Shock: And so you and Quentin eventually connected?



Bishop:
Yeah, he asked me to come up to his house to see a print of “The Savage Seven” which is a motorcycle film I did in 1967. You gotta realize, this blew my mind as I was listening to him ask me this. Growing up in the ’60s, when you took acid they always said it’d eventually catch up to you, and in talking to Quentin I thought it was catching up to me! It was surreal, Salvador Dali-esque. So I went up to the house to see the film and it was cool because he has a forty or fifty-seat theater in his home. He’s also got a lobby that we pass through and it had all of my posters up in the lobby. They were behind glass and everything!

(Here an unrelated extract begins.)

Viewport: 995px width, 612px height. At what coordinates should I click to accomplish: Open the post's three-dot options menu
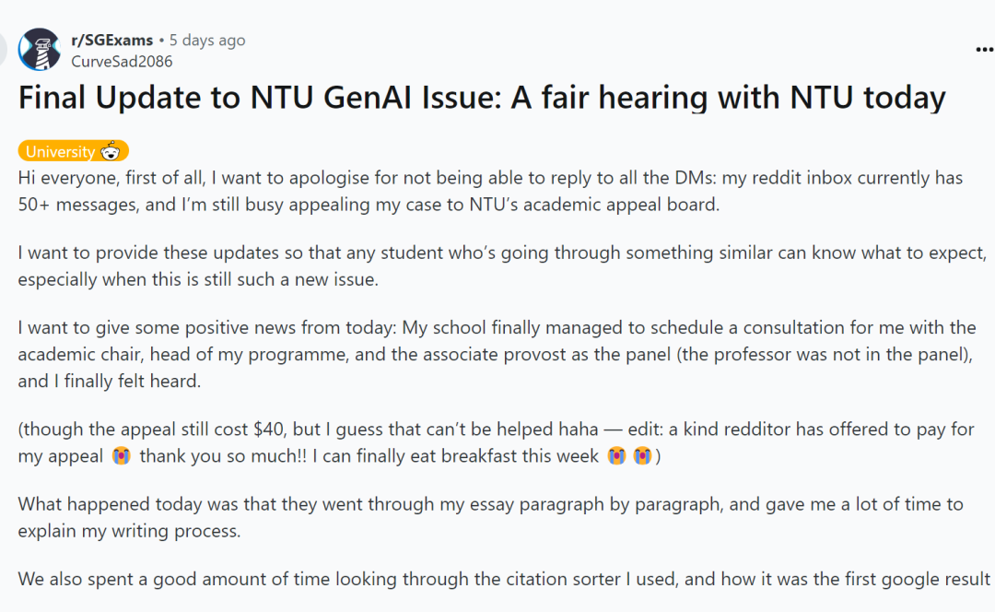[984, 50]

Before we see the movie he’s got trailers of Larry Bishop films. Eight trailers spliced together. So, at the end of the film the lights come up, and by this time I’m no dummy, I turn to him and say, ‘What do you wanna do?’ And he says, ‘Let’s make the greatest motorcycle movie ever.’

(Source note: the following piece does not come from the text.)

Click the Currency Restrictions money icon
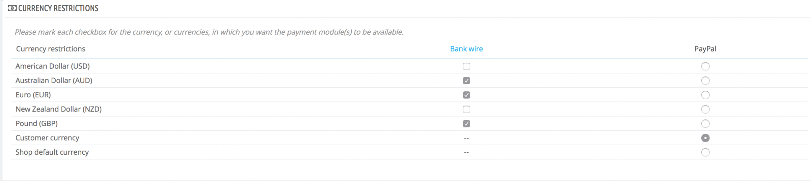810x181 pixels. click(x=12, y=8)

Shock: How long ago was this?



Bishop:
Six and a half years ago. He said, ‘Larry, it’s your destiny to write, direct and star in a motorcycle movie.’ Quentin Tarantino and the word “destiny.” I couldn’t get it out of my brain, so it took about a year for me to write it. He was going to go off and do “Kill Bill.” I knew I didn’t want to give him my script until he was done with that film. What ate up another year – the Weinsteins split from Disney, but that was good because I had the security, the luxury of knowing that I was going to do it.

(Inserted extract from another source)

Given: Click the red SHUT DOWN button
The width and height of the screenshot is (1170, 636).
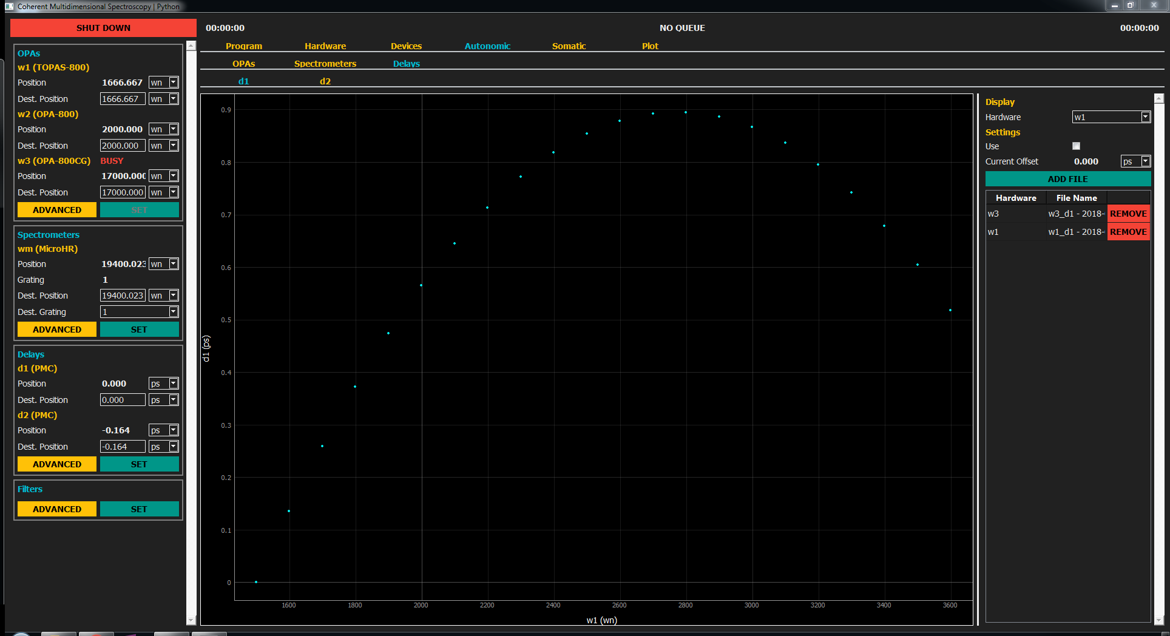Looking at the screenshot, I should [103, 28].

Shock: You probably also had that time to finesse and tweak the script…



Bishop:
Exactly. I also wanted to take time to cast, like Leonor, I wanted actresses that…I must have interviewed a thousand actresses. That was one of the benefits of the gestation period.

Shock: I’m sure…



Bishop:
But I knew what I wanted in terms of the look. This is an American story, but I wanted a melting pot of different type of people, and I used the girls to bring that point across. And it’s interesting, all of the actresses I met, it’s amazing the combinations that are out there ’cause all you need is one man from one place, one woman from another. When you start to analyze a person’s look, the more exotic it gets and that’s what I wanted.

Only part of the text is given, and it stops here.